Friday, October 22, 2010

Seriously - $733,647,242.31? Are you *#^!ing kidding me?

The October 25 issue of Newsweek reports that, collectively, candidates for the US House of Representatives have raised $733,647,242.31 in campaign contributions for these midterm elections. (To put that figure in perspective, the TARP bailout cost about $700 billion, and President Obama's stimulus program cost about $787 billion , including tax cuts for the middle and working class.)  That's almost 3/4 of a billion dollars - and that's just for Congress.  It doesn't include the Senate and all state and local races.  And it doesn't include all of the money that corporations and PACs are spending on political advertising that is "independent" of the campaigns themselves.  Imagine what the grand total of what is being spent in this election cycle must be!!

In these dismal economic times, where is all that money coming from?  Well, it seems likely that huge chunks of it are coming from the very corporations that are not investing, not lending, not hiring - and, under the Citizens United holding, not disclosing what they're spending.  These are corporations (and organizations representing them) that  would rather buy control of our government than help dig us out of the economic hole they dug for us.

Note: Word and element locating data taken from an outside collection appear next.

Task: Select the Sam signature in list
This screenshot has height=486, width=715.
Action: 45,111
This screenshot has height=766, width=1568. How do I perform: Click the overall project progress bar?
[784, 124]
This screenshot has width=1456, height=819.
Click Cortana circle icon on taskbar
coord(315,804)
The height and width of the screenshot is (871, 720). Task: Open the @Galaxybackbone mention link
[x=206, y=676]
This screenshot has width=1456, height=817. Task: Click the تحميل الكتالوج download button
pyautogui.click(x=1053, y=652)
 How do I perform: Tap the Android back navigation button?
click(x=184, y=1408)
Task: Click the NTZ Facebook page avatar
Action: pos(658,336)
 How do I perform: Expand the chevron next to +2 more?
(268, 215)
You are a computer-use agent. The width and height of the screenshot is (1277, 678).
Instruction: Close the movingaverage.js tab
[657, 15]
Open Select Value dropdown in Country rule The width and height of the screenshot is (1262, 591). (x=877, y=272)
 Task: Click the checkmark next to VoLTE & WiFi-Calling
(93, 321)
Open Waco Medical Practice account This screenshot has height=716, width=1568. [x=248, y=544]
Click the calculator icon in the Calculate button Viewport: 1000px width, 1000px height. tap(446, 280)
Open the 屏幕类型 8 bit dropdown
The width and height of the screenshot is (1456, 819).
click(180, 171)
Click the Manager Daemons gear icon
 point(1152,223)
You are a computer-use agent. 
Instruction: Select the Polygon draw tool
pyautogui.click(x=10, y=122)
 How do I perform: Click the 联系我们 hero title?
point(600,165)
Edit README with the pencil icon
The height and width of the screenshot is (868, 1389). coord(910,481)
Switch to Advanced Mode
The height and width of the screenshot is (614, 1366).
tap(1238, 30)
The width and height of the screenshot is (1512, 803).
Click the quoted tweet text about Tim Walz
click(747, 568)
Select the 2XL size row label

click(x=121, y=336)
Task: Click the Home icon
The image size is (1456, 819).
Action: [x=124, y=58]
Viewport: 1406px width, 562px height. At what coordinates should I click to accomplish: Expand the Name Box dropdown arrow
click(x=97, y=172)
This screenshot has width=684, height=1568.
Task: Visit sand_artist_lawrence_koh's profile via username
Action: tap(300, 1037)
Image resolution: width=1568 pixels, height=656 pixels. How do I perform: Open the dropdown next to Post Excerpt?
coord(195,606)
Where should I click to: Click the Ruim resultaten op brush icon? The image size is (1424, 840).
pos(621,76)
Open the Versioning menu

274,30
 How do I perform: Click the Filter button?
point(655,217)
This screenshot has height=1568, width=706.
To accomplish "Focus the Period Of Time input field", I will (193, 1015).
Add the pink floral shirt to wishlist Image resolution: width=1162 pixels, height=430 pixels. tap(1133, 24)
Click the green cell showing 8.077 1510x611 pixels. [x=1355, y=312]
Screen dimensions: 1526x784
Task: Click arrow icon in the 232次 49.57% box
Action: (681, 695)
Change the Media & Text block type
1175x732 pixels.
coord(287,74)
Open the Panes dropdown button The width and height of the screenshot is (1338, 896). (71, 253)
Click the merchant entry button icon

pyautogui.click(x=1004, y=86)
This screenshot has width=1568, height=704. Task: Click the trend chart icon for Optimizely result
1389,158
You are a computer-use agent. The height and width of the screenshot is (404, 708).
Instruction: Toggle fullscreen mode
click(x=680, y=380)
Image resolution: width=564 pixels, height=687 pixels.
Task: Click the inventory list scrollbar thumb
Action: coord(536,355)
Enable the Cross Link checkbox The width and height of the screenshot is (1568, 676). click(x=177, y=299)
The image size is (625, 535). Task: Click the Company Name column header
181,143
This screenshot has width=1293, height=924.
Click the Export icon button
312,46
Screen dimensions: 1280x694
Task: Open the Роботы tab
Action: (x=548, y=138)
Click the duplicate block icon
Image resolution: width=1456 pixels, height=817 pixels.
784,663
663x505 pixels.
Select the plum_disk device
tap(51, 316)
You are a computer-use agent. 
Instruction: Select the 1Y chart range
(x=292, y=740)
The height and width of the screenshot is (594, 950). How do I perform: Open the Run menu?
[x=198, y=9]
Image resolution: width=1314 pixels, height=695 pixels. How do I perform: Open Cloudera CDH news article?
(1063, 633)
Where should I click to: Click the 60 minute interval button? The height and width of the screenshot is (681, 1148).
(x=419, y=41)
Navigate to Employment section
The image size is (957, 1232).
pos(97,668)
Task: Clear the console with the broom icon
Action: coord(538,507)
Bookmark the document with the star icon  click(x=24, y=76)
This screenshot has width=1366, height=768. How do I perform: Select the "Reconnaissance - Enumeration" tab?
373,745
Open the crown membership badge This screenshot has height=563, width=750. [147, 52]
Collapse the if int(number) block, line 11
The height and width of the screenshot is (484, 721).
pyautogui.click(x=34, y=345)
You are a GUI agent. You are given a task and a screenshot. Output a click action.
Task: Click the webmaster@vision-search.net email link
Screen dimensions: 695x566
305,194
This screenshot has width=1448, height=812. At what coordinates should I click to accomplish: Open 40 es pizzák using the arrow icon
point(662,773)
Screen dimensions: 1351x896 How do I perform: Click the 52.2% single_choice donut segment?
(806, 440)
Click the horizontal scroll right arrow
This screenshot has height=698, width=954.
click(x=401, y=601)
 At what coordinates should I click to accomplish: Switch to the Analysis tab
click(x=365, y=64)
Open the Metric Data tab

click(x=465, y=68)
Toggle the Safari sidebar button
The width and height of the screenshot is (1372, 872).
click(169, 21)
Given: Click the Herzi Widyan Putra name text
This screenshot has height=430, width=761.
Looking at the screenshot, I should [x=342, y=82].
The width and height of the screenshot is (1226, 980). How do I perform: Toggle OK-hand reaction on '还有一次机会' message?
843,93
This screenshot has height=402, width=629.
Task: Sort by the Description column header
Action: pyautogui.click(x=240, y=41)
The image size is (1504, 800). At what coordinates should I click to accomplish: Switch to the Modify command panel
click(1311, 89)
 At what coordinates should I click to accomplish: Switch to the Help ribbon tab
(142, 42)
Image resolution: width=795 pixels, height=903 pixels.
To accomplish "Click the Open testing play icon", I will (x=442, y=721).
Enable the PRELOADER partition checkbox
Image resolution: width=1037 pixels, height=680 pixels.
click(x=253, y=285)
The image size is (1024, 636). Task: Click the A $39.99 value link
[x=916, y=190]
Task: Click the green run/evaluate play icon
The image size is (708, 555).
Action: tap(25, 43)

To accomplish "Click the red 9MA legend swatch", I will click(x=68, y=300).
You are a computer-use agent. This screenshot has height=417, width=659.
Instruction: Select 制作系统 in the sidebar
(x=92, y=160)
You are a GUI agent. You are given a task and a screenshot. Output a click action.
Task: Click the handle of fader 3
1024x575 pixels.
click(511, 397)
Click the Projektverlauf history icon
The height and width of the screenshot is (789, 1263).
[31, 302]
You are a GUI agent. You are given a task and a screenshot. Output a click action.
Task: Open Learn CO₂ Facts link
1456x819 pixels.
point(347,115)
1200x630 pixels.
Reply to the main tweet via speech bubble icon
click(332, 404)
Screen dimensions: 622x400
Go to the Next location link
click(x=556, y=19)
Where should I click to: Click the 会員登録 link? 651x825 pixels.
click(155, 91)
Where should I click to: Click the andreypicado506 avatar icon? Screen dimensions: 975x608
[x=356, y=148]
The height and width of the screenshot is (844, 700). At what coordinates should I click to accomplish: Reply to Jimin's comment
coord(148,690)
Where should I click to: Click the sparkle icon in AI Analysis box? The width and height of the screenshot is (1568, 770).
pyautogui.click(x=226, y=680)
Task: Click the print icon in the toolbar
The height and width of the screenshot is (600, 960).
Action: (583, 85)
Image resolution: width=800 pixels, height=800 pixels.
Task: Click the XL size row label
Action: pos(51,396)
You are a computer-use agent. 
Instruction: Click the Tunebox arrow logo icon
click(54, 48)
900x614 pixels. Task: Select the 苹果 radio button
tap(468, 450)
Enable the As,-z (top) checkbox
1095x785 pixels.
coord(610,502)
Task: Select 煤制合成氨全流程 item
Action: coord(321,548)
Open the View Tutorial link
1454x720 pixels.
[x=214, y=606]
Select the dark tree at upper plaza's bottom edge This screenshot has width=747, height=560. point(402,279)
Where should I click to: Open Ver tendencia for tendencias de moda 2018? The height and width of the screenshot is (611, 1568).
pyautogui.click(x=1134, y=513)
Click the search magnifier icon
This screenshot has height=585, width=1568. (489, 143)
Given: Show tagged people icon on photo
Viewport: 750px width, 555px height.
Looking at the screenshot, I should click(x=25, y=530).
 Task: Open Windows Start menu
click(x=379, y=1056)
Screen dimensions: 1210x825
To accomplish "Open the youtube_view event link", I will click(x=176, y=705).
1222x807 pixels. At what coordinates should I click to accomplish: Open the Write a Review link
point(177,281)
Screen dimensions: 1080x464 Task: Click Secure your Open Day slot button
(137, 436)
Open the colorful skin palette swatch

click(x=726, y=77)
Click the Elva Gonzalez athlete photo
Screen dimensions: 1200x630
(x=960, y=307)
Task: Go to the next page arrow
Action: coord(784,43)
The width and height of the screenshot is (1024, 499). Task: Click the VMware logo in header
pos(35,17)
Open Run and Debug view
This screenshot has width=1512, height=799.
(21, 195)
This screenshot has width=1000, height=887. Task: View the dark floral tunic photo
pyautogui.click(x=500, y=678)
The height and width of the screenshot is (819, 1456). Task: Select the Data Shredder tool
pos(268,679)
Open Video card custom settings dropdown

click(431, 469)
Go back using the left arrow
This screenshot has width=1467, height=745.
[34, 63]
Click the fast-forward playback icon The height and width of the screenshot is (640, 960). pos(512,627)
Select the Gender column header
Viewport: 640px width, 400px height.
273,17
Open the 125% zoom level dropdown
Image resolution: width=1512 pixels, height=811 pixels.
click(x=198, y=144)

Another likely source is individual donors of the conservative stripe - Tea Baggers and Republicans - because liberals, as the media have told us, are currently disaffected.  These are folks who are so burdened by taxation that they are invoking the spirit of revolution, but can nevertheless find the wherewithal to contribute hundreds of millions of dollars to seize control of every level of government.

Imagine how many middle class jobs $733,647,242.31 could create, or how much of a dent it could make in the deficit.  But attacking unemployment or the deficit directly isn't really the point, although Tea Baggers, Republicans and corporate America complain bitterly about both.  These corporate and individual contributors are spending on what they really think is important: control of our government.